**文本内容:**

○ ○ ○ ○ ○

云服务连接器：AWS S3 / Google Drive / OneDrive / Notion DB

随着企业上云的普及，越来越多的知识资产不再存储在本地文件服务器或自建数据库中，而是托管在云服务上：设计稿在 AWS S3 的 bucket 里、技术文档在 Google Drive 的共享文件夹中、合同文件在 Microsoft OneDrive 上、项目数据在 Notion Database 中。这些云服务虽然各自提供了 Web 界面和官方客户端，但要让 RAG 系统自动从中获取数据，就需要通过它们的 API 进行程序化访问。

LlamaIndex 为各大主流云服务平台都提供了专门的连接器，让你用统一的模式接入这些分散在云端的数据源。

AWS S3 连接器

AWS S3（Simple Storage Service）是最广泛使用的对象存储服务，企业中的备份文件、日志归档、文档库、模型权重等大量数据都可能存在 S3 中。

bash

pip install llama-index-readers-s3 boto3

基本用法

python

import os
from llama_index.readers.s3 import S3Reader

reader = S3Reader(
    bucket="company-knowledge-base",
    key="documents/product_manuals/",  # 可以是具体文件或前缀（目录）
    aws_access_key_id=os.getenv("AWS_ACCESS_KEY_ID"),
    aws_secret_access_key=os.getenv("AWS_SECRET_ACCESS_KEY"),
    region_name="ap-northeast-1",
)

documents = reader.load_data()
print(f"从 S3 加载了 {len(documents)} 个文档")

使用 IAM 角色（推荐用于 EC2 / Lambda / EKS）

如果你的 R 应用运行在 AWS 的计算资源（EC2、Lambda、EKS）上，不需要硬编码 Access Key——通过 IAM 角色自动获取凭证是更安全的做法：

python

from llama_index.readers.s3 import S3Reader

# 不传密钥参数，boto3 会自动从 IAM 角色获取凭证
reader = S3Reader(
    bucket="knowledge-base",
    key="internal_docs/",
    # aws_access_key_id 和 aws_secret_access_key 都不填
)
documents = reader.load_data()

这种方式的好处是：

无需管理密钥：没有泄露风险
自动轮换：AWS 自动处理临时凭证
最小权限原则：IAM 角色可以精确控制能访问哪些 bucket 和前缀

S3 的高级操作

列出并加载特定类型的文件：

python

import boto3

s3 = boto3.client("s3")
response = s3.list_objects_v2(
    Bucket="company-kb",
    Prefix="docs/2025/",
)

# 过滤出 PDF 文件
pdf_keys = [
    obj["Key"] for obj in response.get("Contents", [])
    if obj["Key"].endswith(".pdf")
]

from llama_index.readers.s3 import S3Reader
for key in pdf_keys:
    reader = S3Reader(bucket="company-kb", key=key)
    docs = reader.load_data()
    all_documents.extend(docs)

使用 S3 Select 做服务端过滤：

如果存储的是 CSV 或 JSON 文件，可以用 S3 Select 在服务端做过滤，只下载需要的行，大幅减少传输量：

python

import boto3

response = s3.select_object_content(
    Bucket="data-bucket",
    Key="large_dataset.csv",
    ExpressionType='SQL',
    Expression="SELECT * FROM S3Object WHERE category = 'tech'",
    InputSerialization={'CSV': {"FileHeaderInfo": "Use"}},
    OutputSerialization={'CSV': {}},
)

○ ○ ○ ○ ○

**条目展示:**
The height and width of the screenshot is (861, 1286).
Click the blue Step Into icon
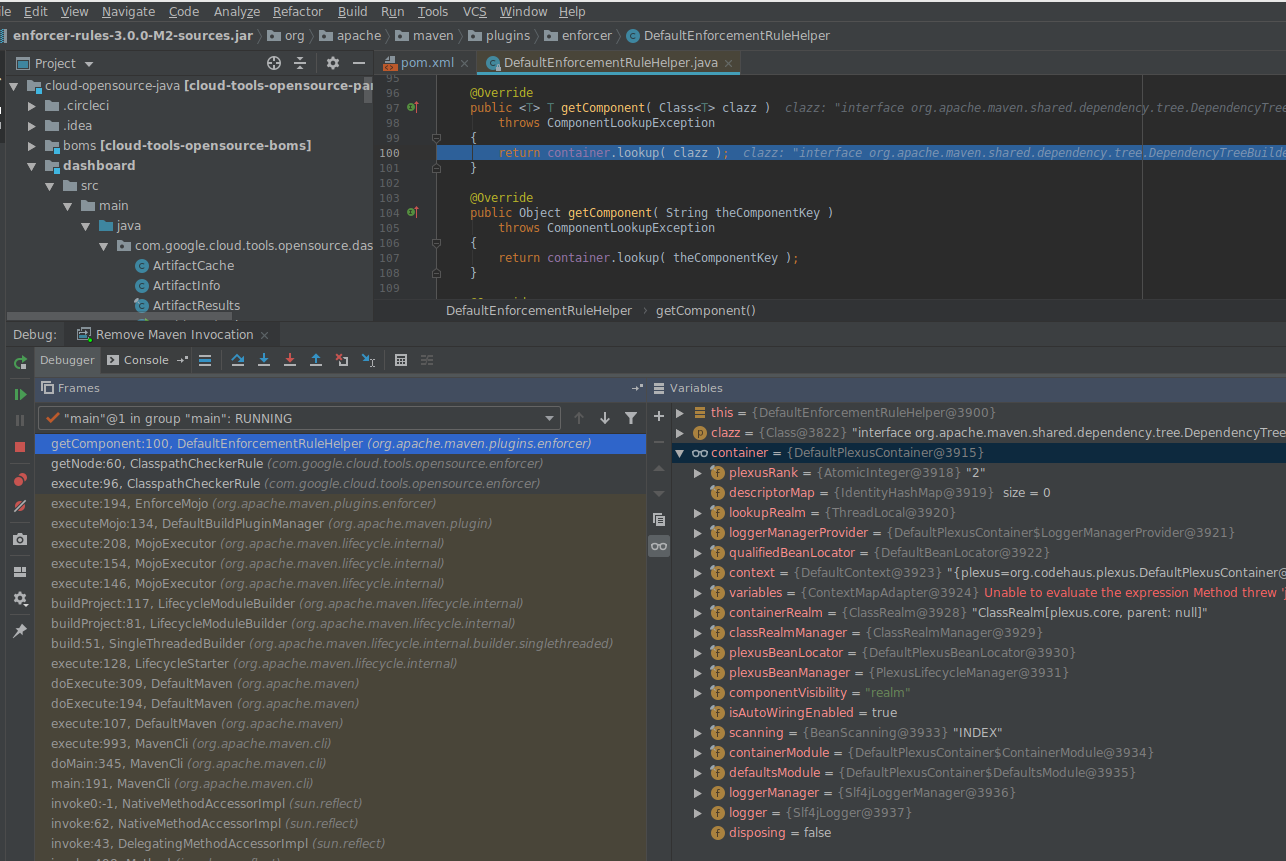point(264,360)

○ ○ ○ ○ ○

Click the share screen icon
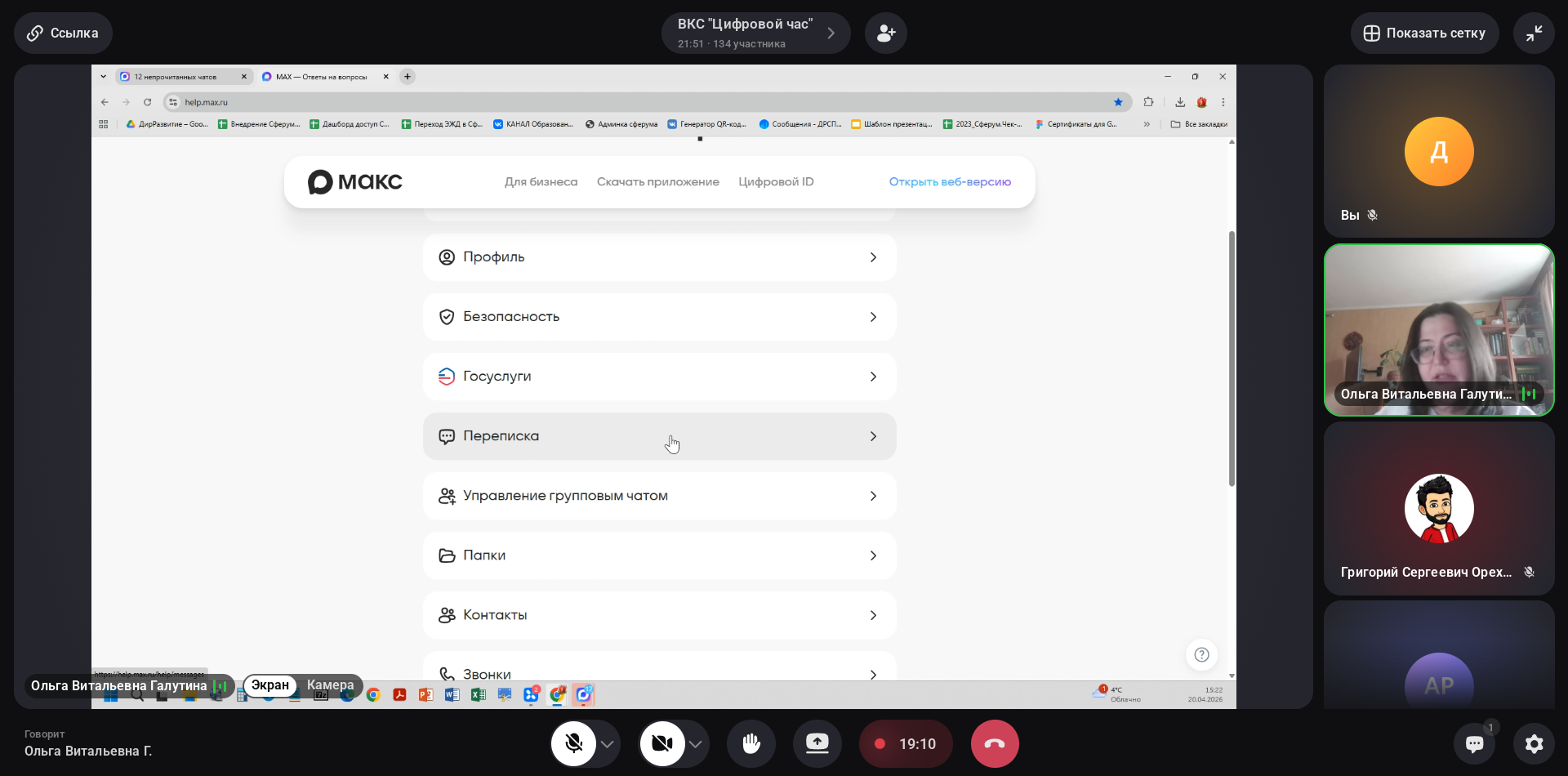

○ ○ ○ ○ ○

**任务要求:**
**A.** 根据上方关于云服务连接器的文本，回答以下问题：
(i) 基本用法的代码中，region_name 被设为什么值？
(ii) 使用 IAM 角色的好处中，“自动轮换”具体指什么？
(iii) S3 Select 可用于哪两种格式的文件？
**B.** 从上方关于云服务连接器的文本中一字不改地引用一段：以含有“随着企业上云的普及，越来越多的知识资产不再存储在本地文件服务器或自建数据库中，而是托管在云服务上：设计稿在 AWS S3”的词句开头，以“Service）是最广泛使用的对象存储服务，企业中的备份文件、日志归档、文档库、模型权重等大量数据都可能存在 S3 中。”结尾。

**参考答案:**
**A.**
(i) ap-northeast-1
(ii) AWS 自动处理临时凭证
(iii) CSV 和 JSON

**B.**
随着企业上云的普及，越来越多的知识资产不再存储在本地文件服务器或自建数据库中，而是托管在云服务上：设计稿在 AWS S3 的 bucket 里、技术文档在 Google Drive 的共享文件夹中、合同文件在 Microsoft OneDrive 上、项目数据在 Notion Database 中。这些云服务虽然各自提供了 Web 界面和官方客户端，但要让 RAG 系统自动从中获取数据，就需要通过它们的 API 进行程序化访问。

LlamaIndex 为各大主流云服务平台都提供了专门的连接器，让你用统一的模式接入这些分散在云端的数据源。

AWS S3 连接器

AWS S3（Simple Storage Service）是最广泛使用的对象存储服务，企业中的备份文件、日志归档、文档库、模型权重等大量数据都可能存在 S3 中。